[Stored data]
-*-
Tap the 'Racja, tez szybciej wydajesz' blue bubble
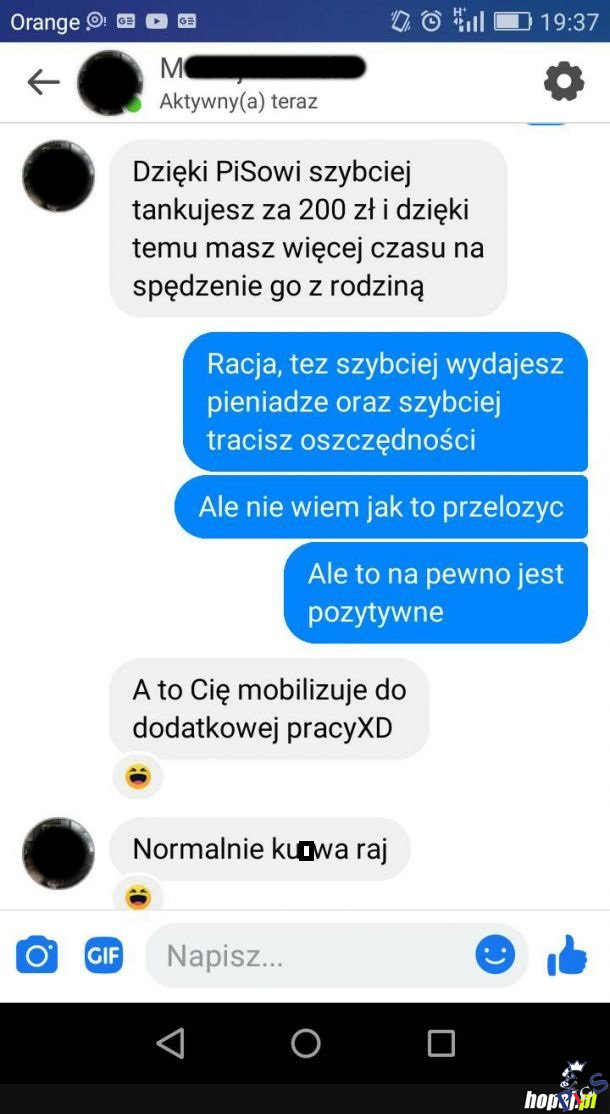 tap(385, 402)
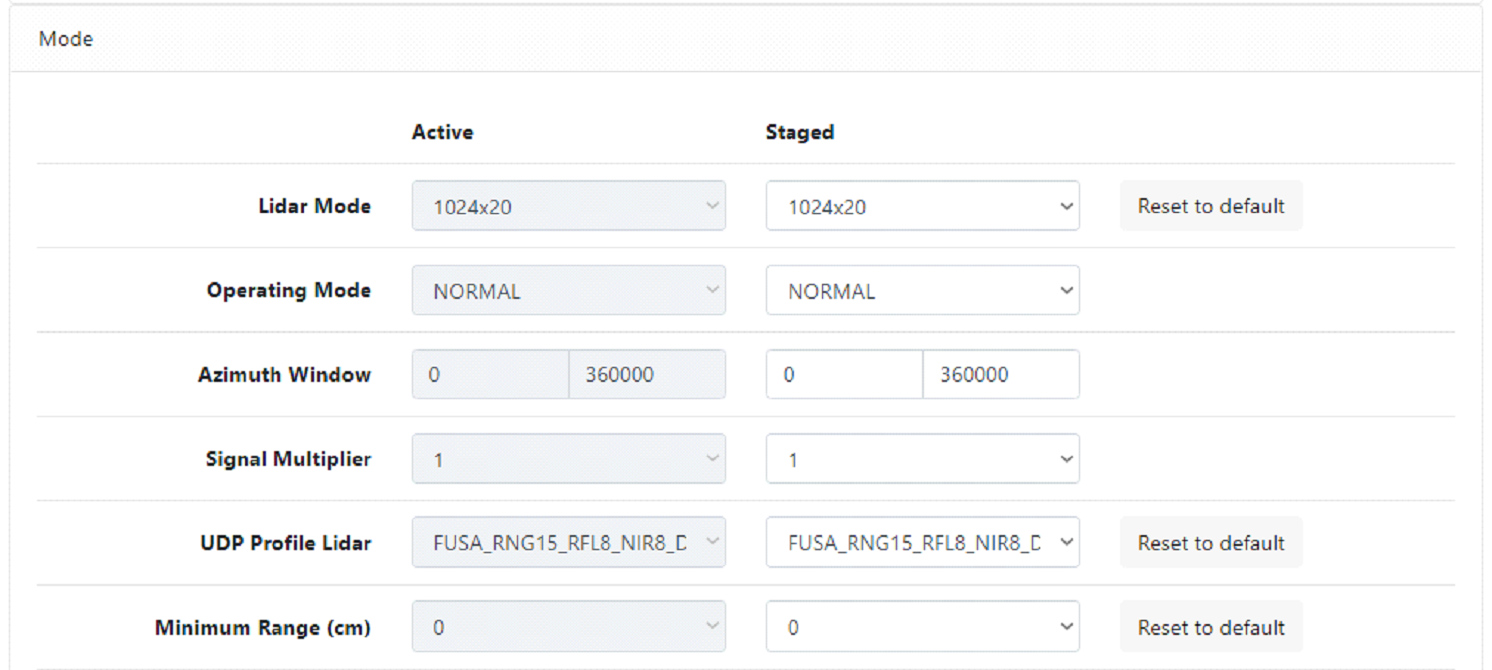Click the disabled active Lidar Mode selector
The width and height of the screenshot is (1492, 670).
pyautogui.click(x=568, y=206)
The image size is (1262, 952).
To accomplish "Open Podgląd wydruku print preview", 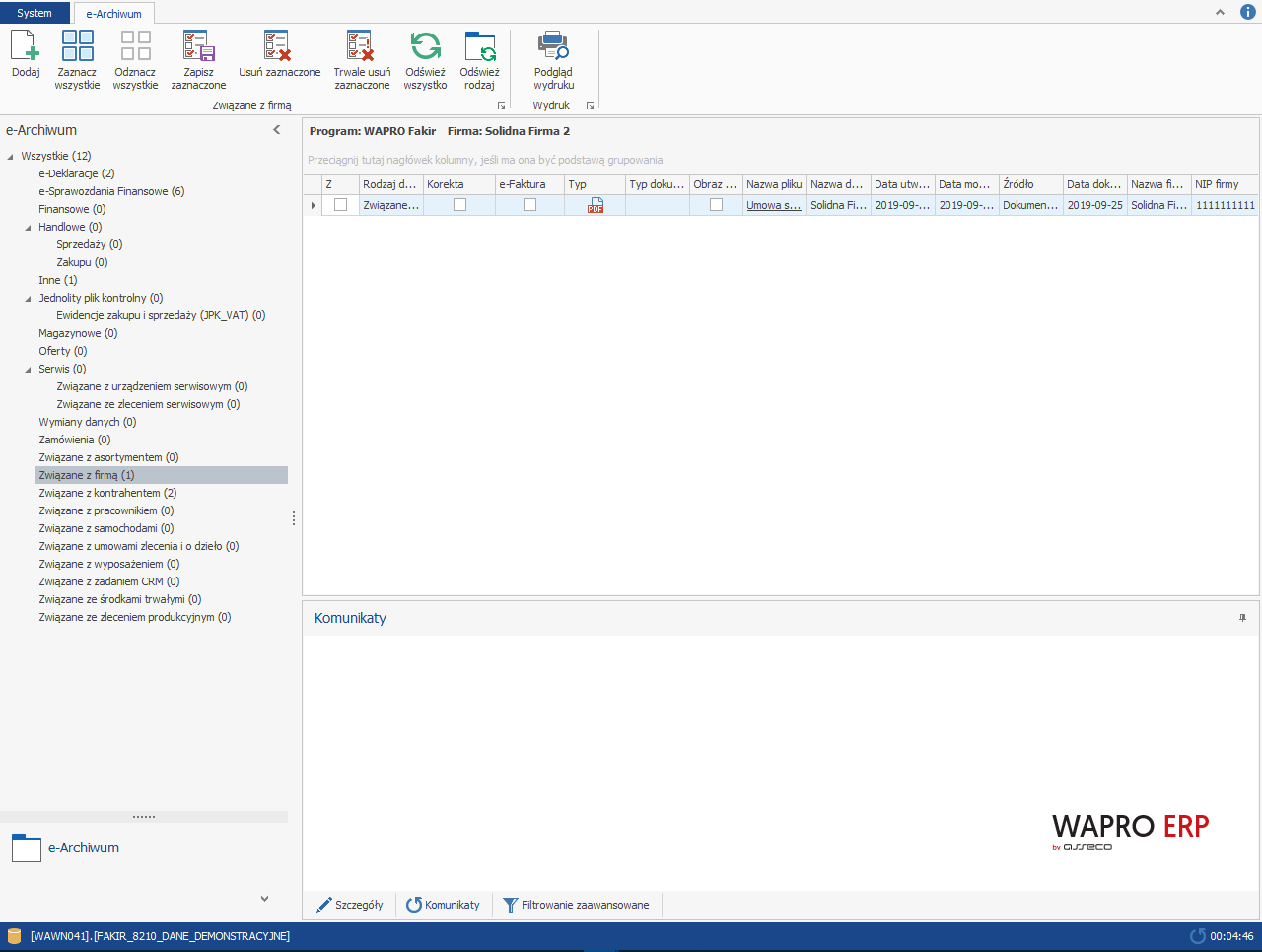I will 553,46.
-*-
EXERCISE GOAL
Print the lines from the beginning of the records up to and including the line containing "The image size is (1262, 952).", word for word, with no pictures.

TASK RESPONSE
Tap the 'Racja, tez szybciej wydajesz' blue bubble
 tap(385, 402)
Click the disabled active Lidar Mode selector
The width and height of the screenshot is (1492, 670).
pyautogui.click(x=568, y=206)
The image size is (1262, 952).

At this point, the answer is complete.